Ore Factory Squad Machines Reference

Every major Ore Factory Squad machine: crushers, smelters, assemblers, Modular Mining Lift modules, and warehouse robots explained.

Processing Machine Overview

Machines transform mined ore into contract-ready goods in Ore Factory Squad. Conveyors feed inputs; buildings process on timers; outputs exit to belts or bins for forklifts and trucks. Power and footprint vary by tier — cramming machines without co-op walkways fails late game when warehouse robots need service access.

Unlock order generally follows contract difficulty: basic smelters first, crushers when recipes demand them, assemblers for multi-input goods, lift modules for depth, warehouse robots for staging automation.

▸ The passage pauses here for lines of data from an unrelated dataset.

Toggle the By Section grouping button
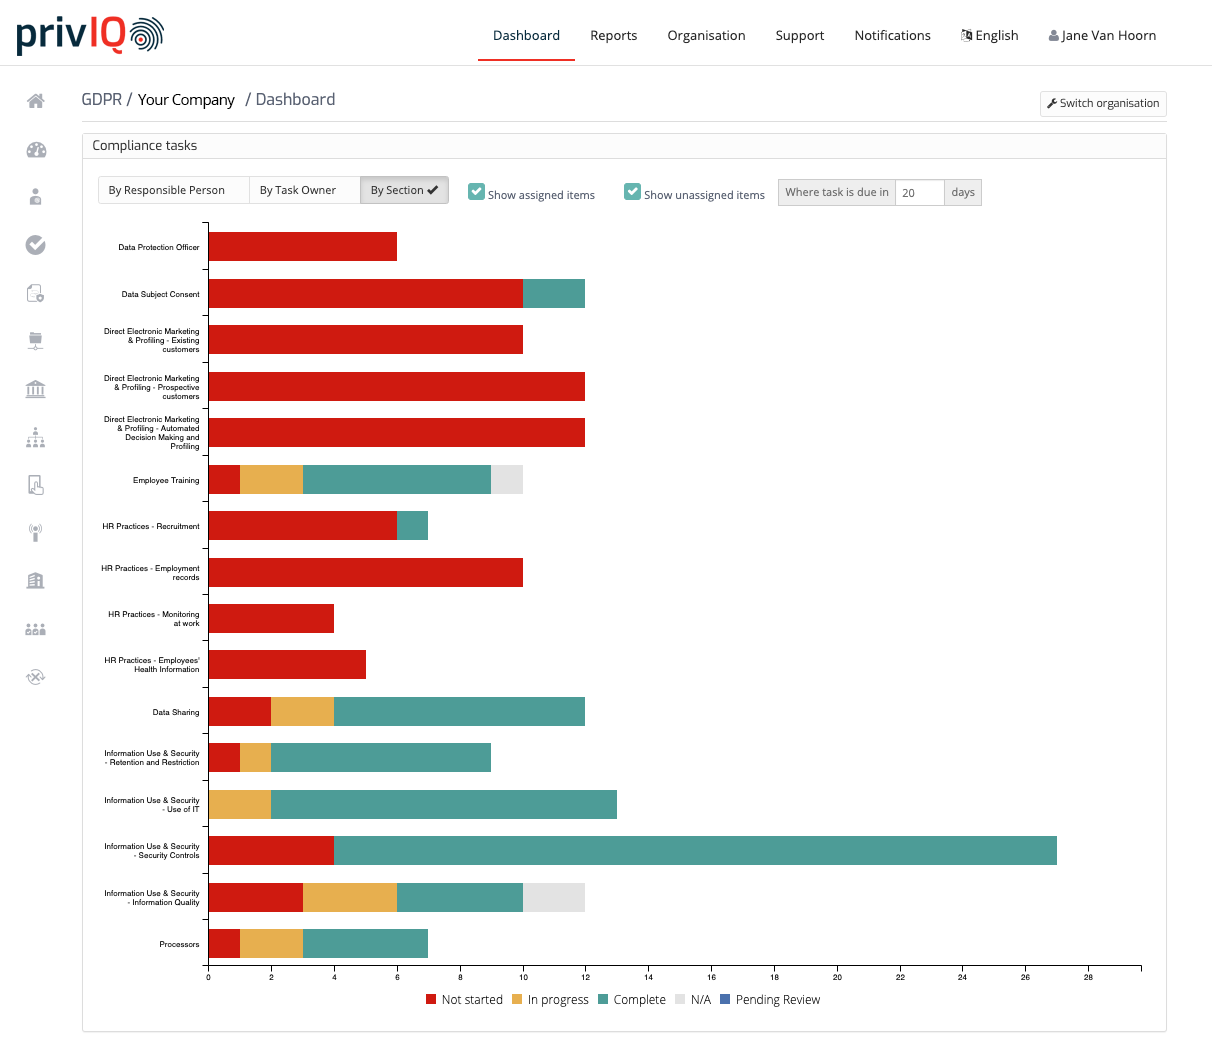Screen dimensions: 1212x1041 [x=404, y=190]
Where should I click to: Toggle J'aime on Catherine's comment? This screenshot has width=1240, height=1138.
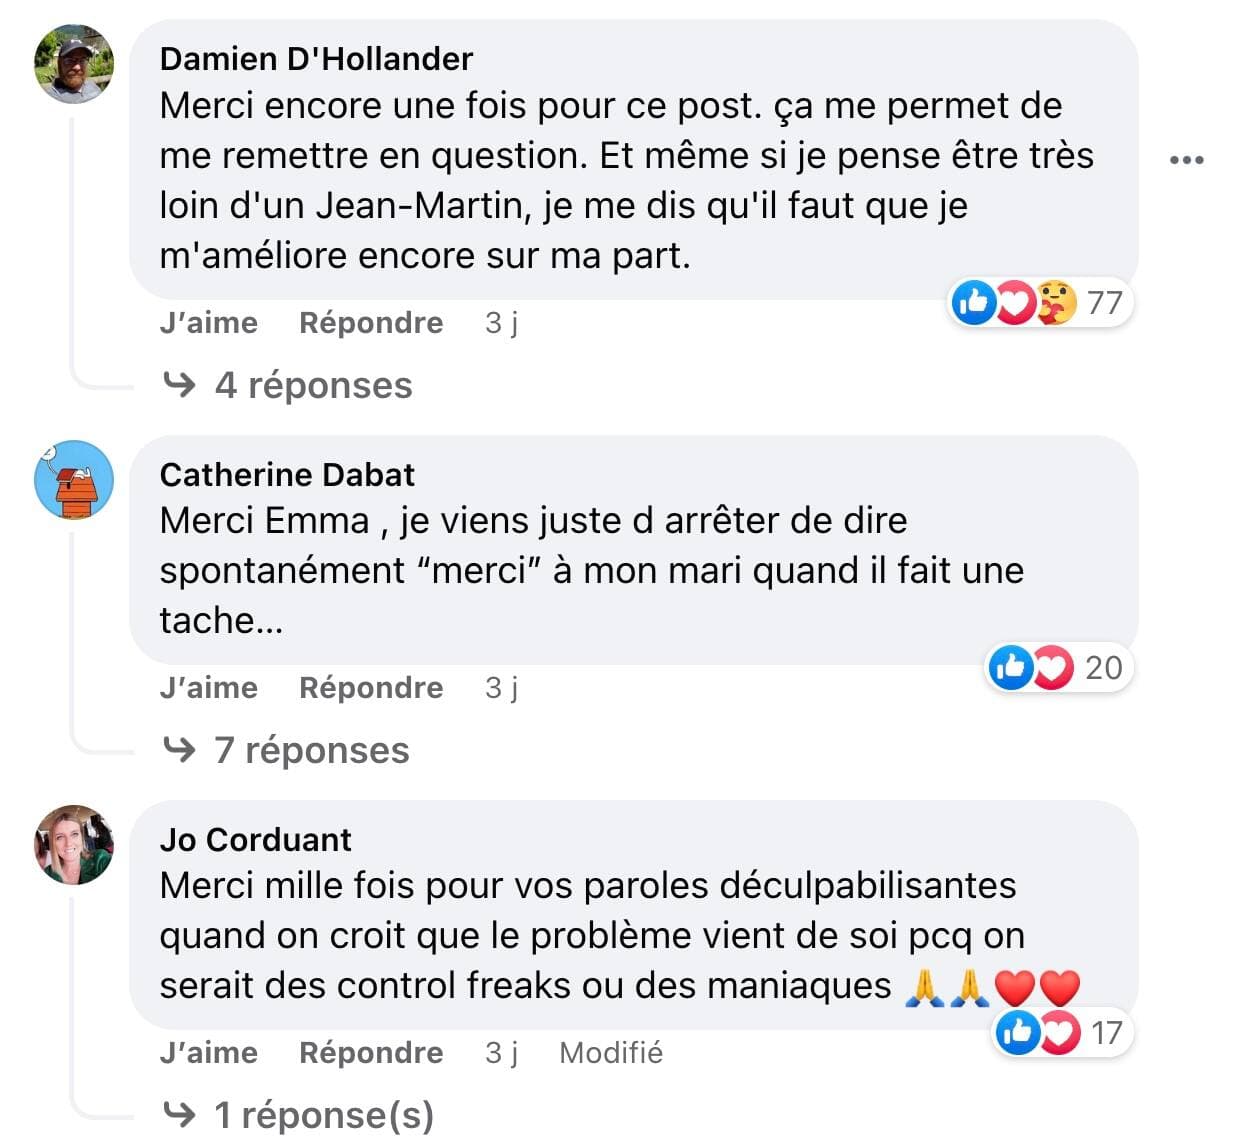point(208,688)
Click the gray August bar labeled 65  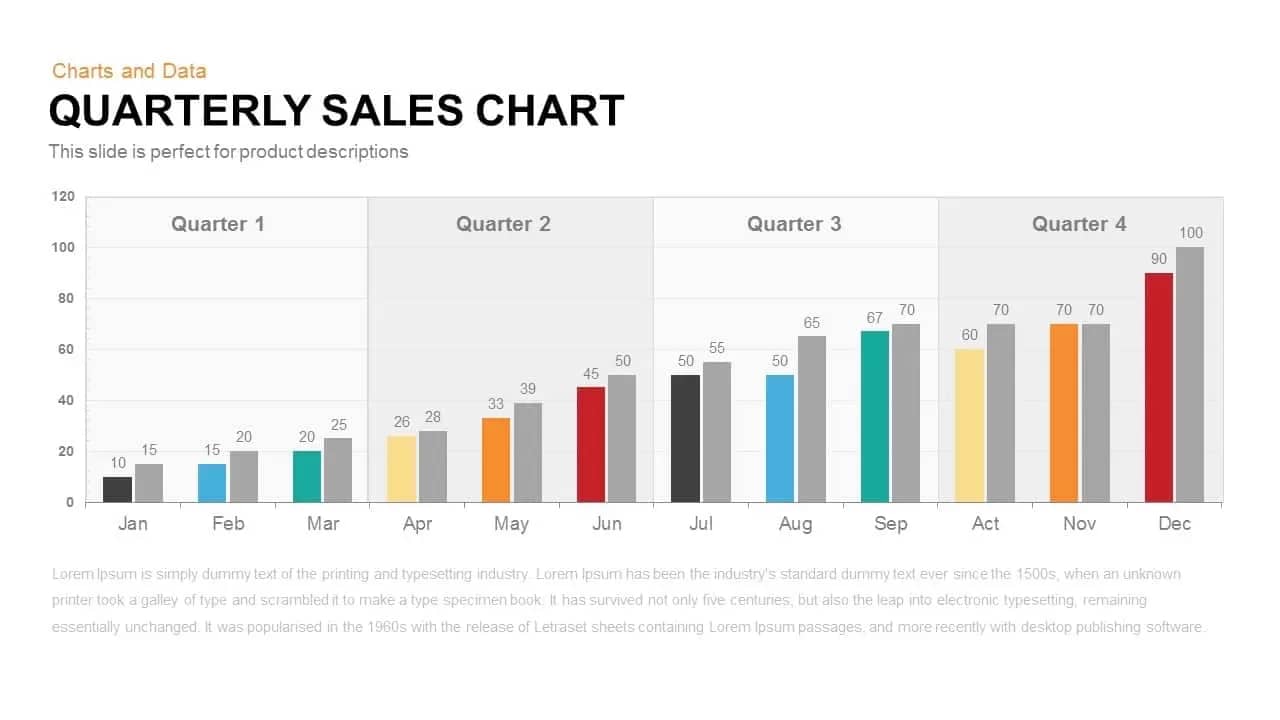click(812, 419)
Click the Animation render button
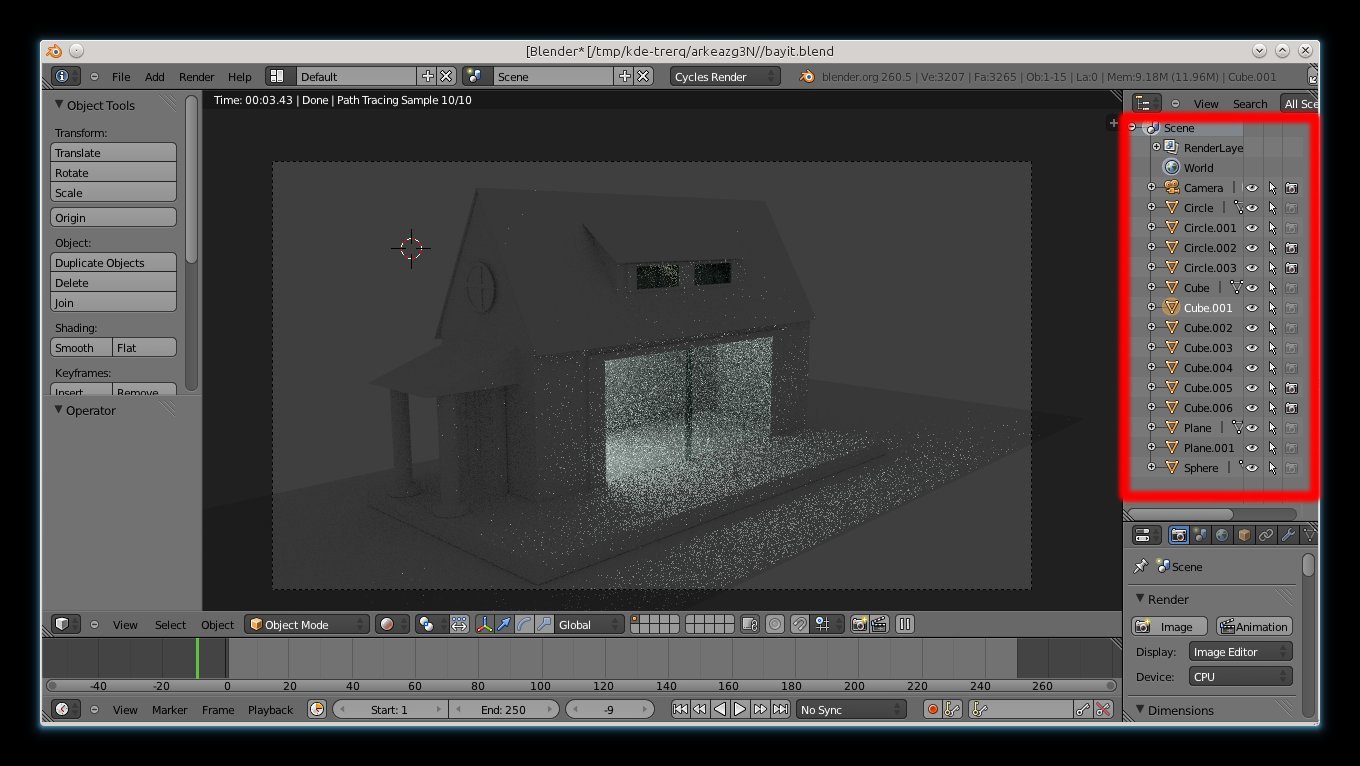Viewport: 1360px width, 766px height. click(x=1254, y=627)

Placement controls are on the building and placement page; system design on conveyor automation.

Crushers and Smelters

Crushers break specific raw ores into granules or chunks smelters accept — skipping crushers when required stalls belts with red error states. Feed crushers from lift dumps or dedicated mining shafts via splitters.

Smelters convert eligible inputs into ingots at fixed rates. Multiple smelters on one belt need sufficient input ore per minute — monitor empty smelters as a sign to slow mining or add upstream splitters. Copper smelters teach timing; Iron and Gold smelters punish imbalanced lines harder.

Use the production calculator to estimate margin before duplicating smelter rows for Gold.

Assemblers and Advanced Crafting

Assemblers combine ingots or components into higher-tier contract goods. They introduce multi-input routing — merge belts carefully and label zones in co-op voice chat. Assembler jams often trace to one missing Iron plate while Copper floods a merger.

Advanced recipes appear on contract boards mid-game. Pre-build empty assembler bays during Iron profitability spikes so you can slot machines immediately when new recipes unlock.

Resource inputs are listed on the ores and resources page.

Modular Mining Lift Modules

Lift modules are machines installed in vertical shafts connecting underground bins to surface conveyors. Upgrade modules increase speed, stop count, or cargo capacity depending on tier. Treat the lift as part of the machine roster, not just a map feature — it consumes maintenance attention like smelters.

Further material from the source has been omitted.